The heavy metal thallium is an emerging pollutant among the most potentially toxic species to which human populations are exposed. Its harmful effects on living organisms are well-known at high doses, typical of acute intoxication. Its harmful effects at low doses are by far less known. In a previous paper, we reported a TlCl-induced metabolic shift to lactate and ethanol production in living hippocampal HN9.10e neurons that appeared after a single short exposure (48 h) at low doses (1-100 μg/L). This metabolic shift to lactate and ethanol suggests a marked impairment of cell bioenergetics. In this work, we provide detailed evidence for TlCl-induced changes of neuronal morphology and mitochondrial activity. Confocal microscopy and fluorescent probes were used to qualitatively and quantitatively analyze, at the subcellular level, living HN9.10e neurons during and after TlCl exposure.

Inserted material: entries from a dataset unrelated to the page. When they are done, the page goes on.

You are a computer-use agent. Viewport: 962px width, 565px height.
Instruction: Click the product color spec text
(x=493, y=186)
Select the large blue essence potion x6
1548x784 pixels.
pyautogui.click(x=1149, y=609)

An early onset mitochondrial dysfunction appeared, associated with signs of cellular deregulation such as neurite shortening, loss of substrate adhesion, and increase of cytoplasmic calcium. The dose-dependent alteration of mitochondrial ROS (mtROS) level and of transmembrane mitochondrial potential (ΔΨm) has been observed also for very low TlCl doses (1 μg/L). The treatment with the ATP synthase inhibitor oligomycin revealed a severe impairment of the mitochondrial function, more significant than that measured by the simple quantification of the tetramethylrhodamine methyl ester (TMRM) fluorescence. These results highlight that mitochondria are a key subcellular target of TlCl neurotoxicity. The transmembrane mitochondrial potential was significantly correlated with the ethanol concentration in cell culture medium ( P < 0.001, r = -0.817), suggesting that ethanol could be potentially used as a biomarker of mitochondrial impairment.